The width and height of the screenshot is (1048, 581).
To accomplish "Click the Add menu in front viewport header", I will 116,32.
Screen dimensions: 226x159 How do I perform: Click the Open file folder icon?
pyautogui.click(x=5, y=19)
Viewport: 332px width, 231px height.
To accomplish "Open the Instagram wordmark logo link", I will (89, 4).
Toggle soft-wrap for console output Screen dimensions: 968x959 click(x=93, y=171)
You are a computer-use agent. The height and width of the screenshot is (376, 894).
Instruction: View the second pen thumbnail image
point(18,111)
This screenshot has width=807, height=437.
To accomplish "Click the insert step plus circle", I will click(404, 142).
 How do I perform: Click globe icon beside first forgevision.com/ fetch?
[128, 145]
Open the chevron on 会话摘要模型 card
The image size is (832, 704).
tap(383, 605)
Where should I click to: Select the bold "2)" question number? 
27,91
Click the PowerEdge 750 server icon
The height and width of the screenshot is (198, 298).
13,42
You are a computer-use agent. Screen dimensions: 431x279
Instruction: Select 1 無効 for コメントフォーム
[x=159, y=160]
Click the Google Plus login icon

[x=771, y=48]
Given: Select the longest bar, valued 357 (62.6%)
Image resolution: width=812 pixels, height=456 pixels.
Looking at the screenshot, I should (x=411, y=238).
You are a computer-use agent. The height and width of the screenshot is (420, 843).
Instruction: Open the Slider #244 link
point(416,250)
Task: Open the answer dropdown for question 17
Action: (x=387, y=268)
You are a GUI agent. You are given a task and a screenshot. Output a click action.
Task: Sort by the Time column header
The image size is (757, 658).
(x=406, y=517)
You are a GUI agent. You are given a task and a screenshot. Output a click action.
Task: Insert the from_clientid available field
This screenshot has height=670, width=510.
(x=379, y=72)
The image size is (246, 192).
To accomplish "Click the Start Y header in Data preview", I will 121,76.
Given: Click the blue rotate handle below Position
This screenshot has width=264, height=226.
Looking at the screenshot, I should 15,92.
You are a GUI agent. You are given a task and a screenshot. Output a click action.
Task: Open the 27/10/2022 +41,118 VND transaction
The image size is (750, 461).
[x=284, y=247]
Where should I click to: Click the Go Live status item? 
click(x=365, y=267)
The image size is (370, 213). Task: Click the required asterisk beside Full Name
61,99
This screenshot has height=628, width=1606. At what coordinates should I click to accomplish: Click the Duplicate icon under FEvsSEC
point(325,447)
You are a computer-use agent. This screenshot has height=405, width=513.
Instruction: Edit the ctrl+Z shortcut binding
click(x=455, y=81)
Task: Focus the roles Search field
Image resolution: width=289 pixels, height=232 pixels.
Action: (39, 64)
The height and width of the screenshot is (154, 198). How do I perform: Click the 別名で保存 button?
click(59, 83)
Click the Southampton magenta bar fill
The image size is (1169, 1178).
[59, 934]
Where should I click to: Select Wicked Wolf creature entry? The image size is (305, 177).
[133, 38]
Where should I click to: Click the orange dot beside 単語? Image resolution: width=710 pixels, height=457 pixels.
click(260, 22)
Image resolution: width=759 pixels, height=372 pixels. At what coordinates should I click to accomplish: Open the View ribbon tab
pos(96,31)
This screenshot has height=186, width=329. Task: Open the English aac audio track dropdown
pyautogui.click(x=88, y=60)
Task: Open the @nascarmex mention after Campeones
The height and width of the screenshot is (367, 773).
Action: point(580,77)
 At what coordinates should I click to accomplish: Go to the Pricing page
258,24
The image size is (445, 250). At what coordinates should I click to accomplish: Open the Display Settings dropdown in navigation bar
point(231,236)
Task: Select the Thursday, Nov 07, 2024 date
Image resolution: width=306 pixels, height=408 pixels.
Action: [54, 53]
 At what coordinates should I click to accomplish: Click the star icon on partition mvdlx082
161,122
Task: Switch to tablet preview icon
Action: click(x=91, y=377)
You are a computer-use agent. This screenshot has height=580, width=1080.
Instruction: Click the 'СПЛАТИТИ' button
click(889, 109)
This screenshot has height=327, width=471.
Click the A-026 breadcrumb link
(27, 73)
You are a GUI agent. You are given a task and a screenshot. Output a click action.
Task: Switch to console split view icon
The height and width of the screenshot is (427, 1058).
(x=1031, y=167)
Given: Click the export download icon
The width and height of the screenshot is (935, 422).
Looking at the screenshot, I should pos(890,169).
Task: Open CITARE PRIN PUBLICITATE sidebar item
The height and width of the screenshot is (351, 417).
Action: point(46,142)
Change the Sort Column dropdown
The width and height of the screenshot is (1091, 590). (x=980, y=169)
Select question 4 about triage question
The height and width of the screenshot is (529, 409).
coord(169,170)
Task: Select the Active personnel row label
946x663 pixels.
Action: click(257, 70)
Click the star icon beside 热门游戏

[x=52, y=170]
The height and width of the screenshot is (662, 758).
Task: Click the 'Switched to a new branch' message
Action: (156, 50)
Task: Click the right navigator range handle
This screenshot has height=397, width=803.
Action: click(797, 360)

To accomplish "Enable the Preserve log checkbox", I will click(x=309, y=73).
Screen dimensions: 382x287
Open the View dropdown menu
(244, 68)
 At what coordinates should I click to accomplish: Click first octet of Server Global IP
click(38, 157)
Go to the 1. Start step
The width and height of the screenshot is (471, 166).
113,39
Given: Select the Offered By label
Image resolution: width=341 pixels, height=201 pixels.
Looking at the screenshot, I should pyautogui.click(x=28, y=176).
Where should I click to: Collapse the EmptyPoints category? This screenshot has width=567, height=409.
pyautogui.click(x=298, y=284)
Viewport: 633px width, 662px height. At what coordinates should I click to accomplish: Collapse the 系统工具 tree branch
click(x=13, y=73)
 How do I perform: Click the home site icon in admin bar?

*Problem to work on*: Could you output every entry from the listing above without altering a word?

*Response area*:
The width and height of the screenshot is (1048, 581).
To accomplish "Click the Add menu in front viewport header", I will 116,32.
Screen dimensions: 226x159 How do I perform: Click the Open file folder icon?
pyautogui.click(x=5, y=19)
Viewport: 332px width, 231px height.
To accomplish "Open the Instagram wordmark logo link", I will (89, 4).
Toggle soft-wrap for console output Screen dimensions: 968x959 click(x=93, y=171)
You are a computer-use agent. The height and width of the screenshot is (376, 894).
Instruction: View the second pen thumbnail image
point(18,111)
This screenshot has width=807, height=437.
To accomplish "Click the insert step plus circle", I will click(404, 142).
 How do I perform: Click globe icon beside first forgevision.com/ fetch?
[128, 145]
Open the chevron on 会话摘要模型 card
The image size is (832, 704).
tap(383, 605)
Where should I click to: Select the bold "2)" question number? 
27,91
Click the PowerEdge 750 server icon
The height and width of the screenshot is (198, 298).
13,42
You are a computer-use agent. Screen dimensions: 431x279
Instruction: Select 1 無効 for コメントフォーム
[x=159, y=160]
Click the Google Plus login icon

[x=771, y=48]
Given: Select the longest bar, valued 357 (62.6%)
Image resolution: width=812 pixels, height=456 pixels.
Looking at the screenshot, I should (x=411, y=238).
You are a computer-use agent. The height and width of the screenshot is (420, 843).
Instruction: Open the Slider #244 link
point(416,250)
Task: Open the answer dropdown for question 17
Action: (x=387, y=268)
You are a GUI agent. You are given a task and a screenshot. Output a click action.
Task: Sort by the Time column header
The image size is (757, 658).
(x=406, y=517)
You are a GUI agent. You are given a task and a screenshot. Output a click action.
Task: Insert the from_clientid available field
This screenshot has height=670, width=510.
(x=379, y=72)
The image size is (246, 192).
To accomplish "Click the Start Y header in Data preview", I will 121,76.
Given: Click the blue rotate handle below Position
This screenshot has width=264, height=226.
Looking at the screenshot, I should 15,92.
You are a GUI agent. You are given a task and a screenshot. Output a click action.
Task: Open the 27/10/2022 +41,118 VND transaction
The image size is (750, 461).
[x=284, y=247]
Where should I click to: Click the Go Live status item? 
click(x=365, y=267)
The image size is (370, 213). Task: Click the required asterisk beside Full Name
61,99
This screenshot has height=628, width=1606. At what coordinates should I click to accomplish: Click the Duplicate icon under FEvsSEC
point(325,447)
You are a computer-use agent. This screenshot has height=405, width=513.
Instruction: Edit the ctrl+Z shortcut binding
click(x=455, y=81)
Task: Focus the roles Search field
Image resolution: width=289 pixels, height=232 pixels.
Action: (39, 64)
The height and width of the screenshot is (154, 198). How do I perform: Click the 別名で保存 button?
click(59, 83)
Click the Southampton magenta bar fill
The image size is (1169, 1178).
[59, 934]
Where should I click to: Select Wicked Wolf creature entry? The image size is (305, 177).
[133, 38]
Where should I click to: Click the orange dot beside 単語? Image resolution: width=710 pixels, height=457 pixels.
click(260, 22)
Image resolution: width=759 pixels, height=372 pixels. At what coordinates should I click to accomplish: Open the View ribbon tab
pos(96,31)
This screenshot has height=186, width=329. Task: Open the English aac audio track dropdown
pyautogui.click(x=88, y=60)
Task: Open the @nascarmex mention after Campeones
The height and width of the screenshot is (367, 773).
Action: point(580,77)
 At what coordinates should I click to accomplish: Go to the Pricing page
258,24
The image size is (445, 250). At what coordinates should I click to accomplish: Open the Display Settings dropdown in navigation bar
point(231,236)
Task: Select the Thursday, Nov 07, 2024 date
Image resolution: width=306 pixels, height=408 pixels.
Action: [54, 53]
 At what coordinates should I click to accomplish: Click the star icon on partition mvdlx082
161,122
Task: Switch to tablet preview icon
Action: click(x=91, y=377)
You are a computer-use agent. This screenshot has height=580, width=1080.
Instruction: Click the 'СПЛАТИТИ' button
click(889, 109)
This screenshot has height=327, width=471.
Click the A-026 breadcrumb link
(27, 73)
You are a GUI agent. You are given a task and a screenshot. Output a click action.
Task: Switch to console split view icon
The height and width of the screenshot is (427, 1058).
(x=1031, y=167)
Given: Click the export download icon
The width and height of the screenshot is (935, 422).
Looking at the screenshot, I should pos(890,169).
Task: Open CITARE PRIN PUBLICITATE sidebar item
The height and width of the screenshot is (351, 417).
Action: point(46,142)
Change the Sort Column dropdown
The width and height of the screenshot is (1091, 590). (x=980, y=169)
Select question 4 about triage question
The height and width of the screenshot is (529, 409).
coord(169,170)
Task: Select the Active personnel row label
946x663 pixels.
Action: click(257, 70)
Click the star icon beside 热门游戏

[x=52, y=170]
The height and width of the screenshot is (662, 758).
Task: Click the 'Switched to a new branch' message
Action: (156, 50)
Task: Click the right navigator range handle
This screenshot has height=397, width=803.
Action: click(797, 360)

To accomplish "Enable the Preserve log checkbox", I will click(x=309, y=73).
Screen dimensions: 382x287
Open the View dropdown menu
(244, 68)
 At what coordinates should I click to accomplish: Click first octet of Server Global IP
click(38, 157)
Go to the 1. Start step
The width and height of the screenshot is (471, 166).
113,39
Given: Select the Offered By label
Image resolution: width=341 pixels, height=201 pixels.
Looking at the screenshot, I should pyautogui.click(x=28, y=176).
Where should I click to: Collapse the EmptyPoints category? This screenshot has width=567, height=409.
pyautogui.click(x=298, y=284)
Viewport: 633px width, 662px height. At what coordinates should I click to accomplish: Collapse the 系统工具 tree branch
click(x=13, y=73)
 How do I perform: Click the home site icon in admin bar?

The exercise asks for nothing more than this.